Nevertheless, the Romans had weathered the war of attrition better than Viriathus. If Viriathus wanted peace, Laenas in turn demanded the surrender of Roman deserters and the handing over of all weapons. The hapless turncoats were given to the Romans who, following a tradition that the Romans had adopted from the Spanish, chopped off their right hands as punishment. Viriathus was naturally more loathe surrendering his weapons and sent three of his most trusted friends to the Romans for further negotiations. The three men were Audax, Ditalco and Minuros, whose loyalty Viriathus badly misjudged.

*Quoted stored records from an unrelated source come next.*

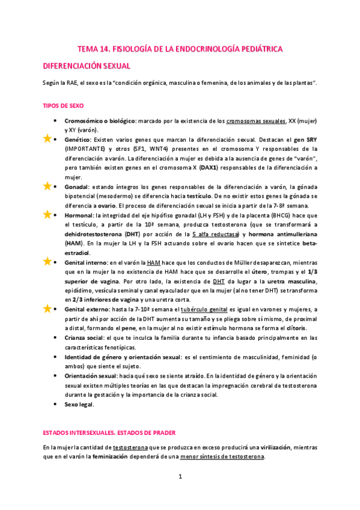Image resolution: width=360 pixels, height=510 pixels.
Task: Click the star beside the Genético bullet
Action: [x=47, y=138]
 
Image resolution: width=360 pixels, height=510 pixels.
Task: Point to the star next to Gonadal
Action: [x=47, y=186]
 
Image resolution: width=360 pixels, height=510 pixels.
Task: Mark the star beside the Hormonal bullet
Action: [x=47, y=214]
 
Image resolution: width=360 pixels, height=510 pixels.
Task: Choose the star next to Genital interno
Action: [x=47, y=262]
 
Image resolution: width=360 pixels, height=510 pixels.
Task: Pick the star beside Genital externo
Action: [x=47, y=309]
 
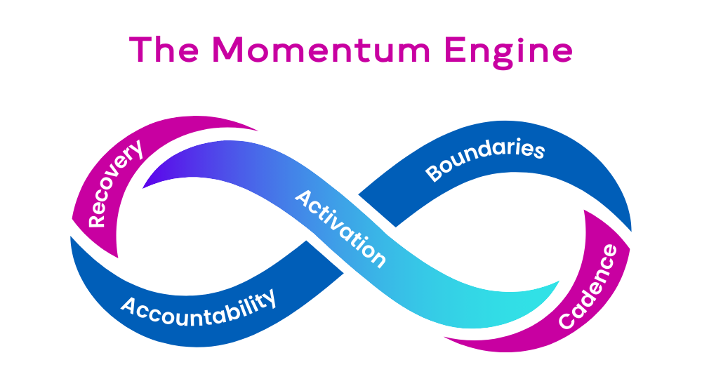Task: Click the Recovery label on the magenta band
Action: [115, 184]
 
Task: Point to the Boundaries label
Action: [485, 161]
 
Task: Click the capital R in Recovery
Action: [97, 219]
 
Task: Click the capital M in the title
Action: [235, 50]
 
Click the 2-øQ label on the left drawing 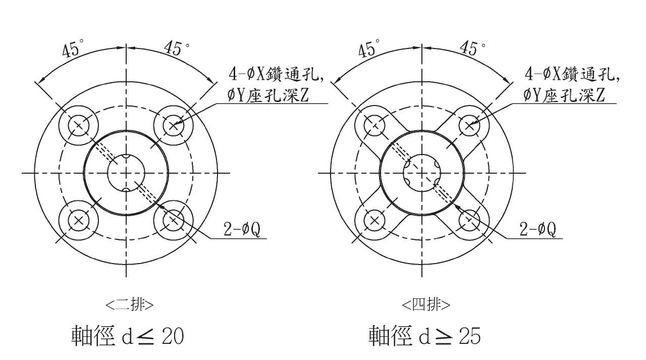tap(243, 230)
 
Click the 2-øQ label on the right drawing tap(539, 230)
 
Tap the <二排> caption tap(130, 304)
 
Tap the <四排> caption tap(426, 304)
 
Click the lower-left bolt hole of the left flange tap(78, 220)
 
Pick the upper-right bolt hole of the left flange tap(173, 125)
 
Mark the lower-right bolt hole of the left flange tap(173, 220)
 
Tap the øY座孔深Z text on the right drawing tap(565, 94)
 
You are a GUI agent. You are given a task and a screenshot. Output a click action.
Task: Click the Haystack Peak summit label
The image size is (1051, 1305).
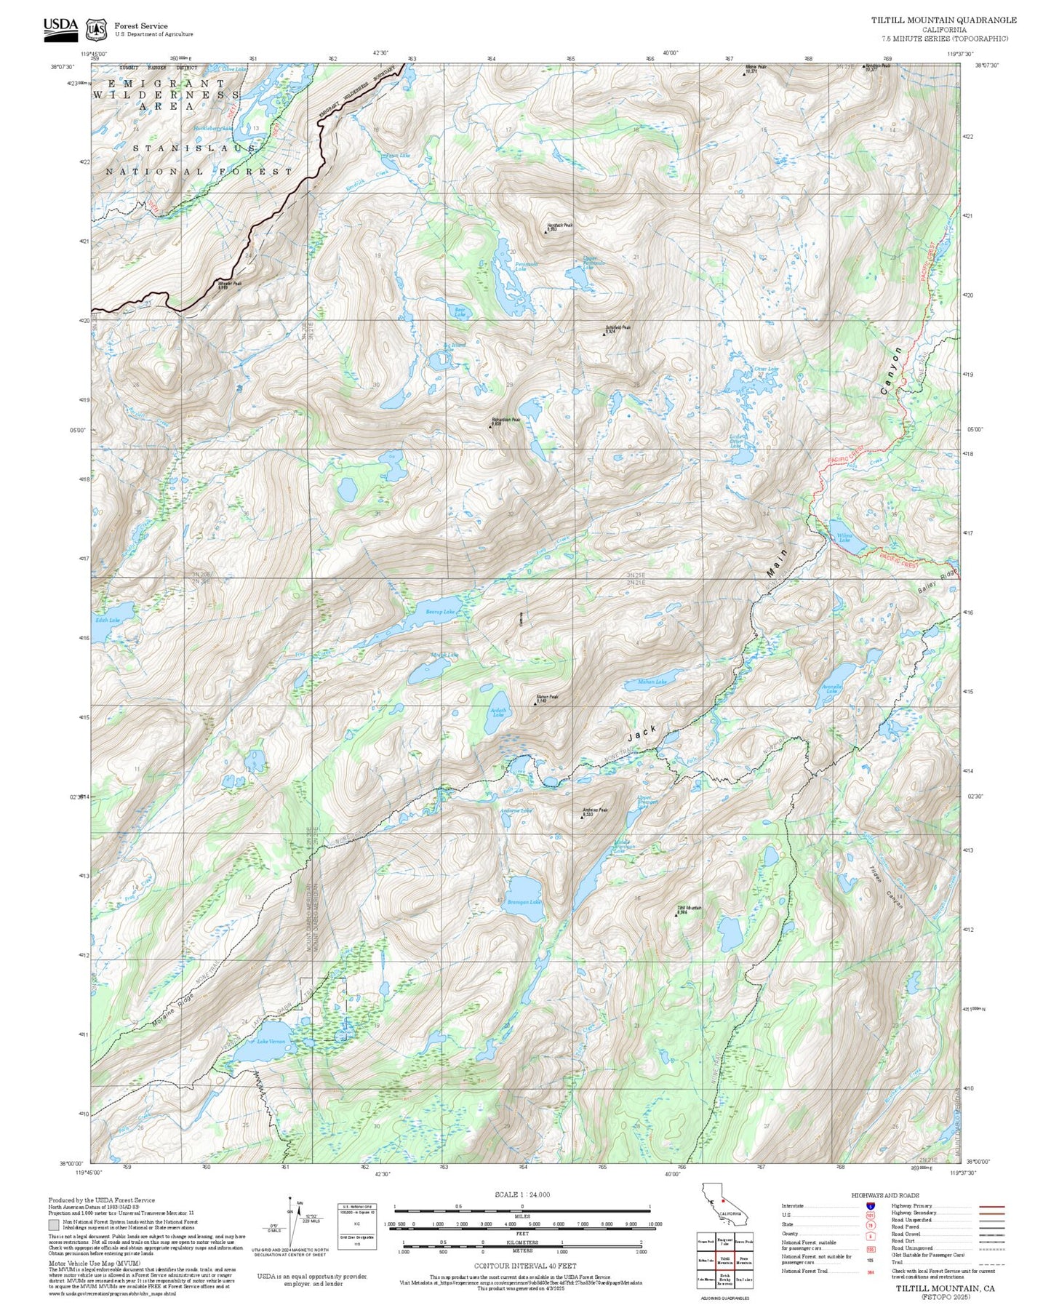coord(559,226)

Through years of guerrilla warfare, always one step ahead of his foes, Viriathus had learned to do with little sleep and to take his rests in full armor. But such precautions did not protect him against the treachery of his own men. At night, while Viriathus lay soundly asleep, his three “friends” came to his tent, telling the guards that despite the late hour they had pressing business with Viriathus. Once inside, two of them held him down, their hands holding his mouth shut, while the third slit a slim knife into Viriathus’ unprotected neck. The murder was so quickly carried out that the guards outside remained unaware. Even when daylight came, his attendants thought Viriathus was still resting. Curious about his unusual long sleep, someone entered the tent and discovered the grim truth.
Instantly the whole camp broke out in wailing and lamentation. What pained them most is that they could not take vengeance, for they remained clueless about who had committed the crime. The three traitors had meanwhile slipped back to the Roman lines. Having been paid an advance for their foul deed, they now requested the remainder of their reward. But Rome declared that she did not pay traitors and they were given nothing more. Treachery was repaid by treachery.
Viriathus’ body was arrayed in rich garments and numerous sacrifices were offered for him. As he burnt atop a funeral pyre, his warriors ran and rode around the pyre, singing their praises and then sitting down to wait until the fire burnt out. Then there were gladiatorial contests in their former leader’s honor.
Viriathus’ death marked the beginning of the end of Lusitani resistance. Although a warrior named Tantalus led an attack on Carthago Nova he was unsuccessful and unable to revive Lusitani morale. In 139 BC the tribesmen surrendered in droves to Laenas. Fortunately, Laenas proved true to his earlier promises. He distributed farmland to the defeated, deported some to new regions and gave the best lands to those Spaniards that accepted Roman dominion the earliest.
The submission of the Lusitani did not, however, mean the end of the Roman war in Spain. Bands of robbers devastated the countryside, raiding into Lusitania. In 138 BC the Roman commander Sextus Junius Brutus struck out to subdue the rabble, eventually striking all the way to the River Nimis (the Mino) into the northernmost parts of Spain. Lenient to some, at other times he plundered all he could carry and destroyed all who opposed him. Towns and their inhabitants, women who bore arms and fought alongside the men, none were spared by Brutus. “Of the women who were captured some killed themselves, others slew their children also with their own hands, considering death preferable to captivity,”8 wrote Appian. In spite of these Roman advances, Lusitania was for the time being not incorporated into Hispania Ulterior and the River Tagus remained the northern frontier of that province. In central Spain, meanwhile, the stronghold Numantia continued to defy Rome in an epic stand that became as legendary as the deeds of Viriathus.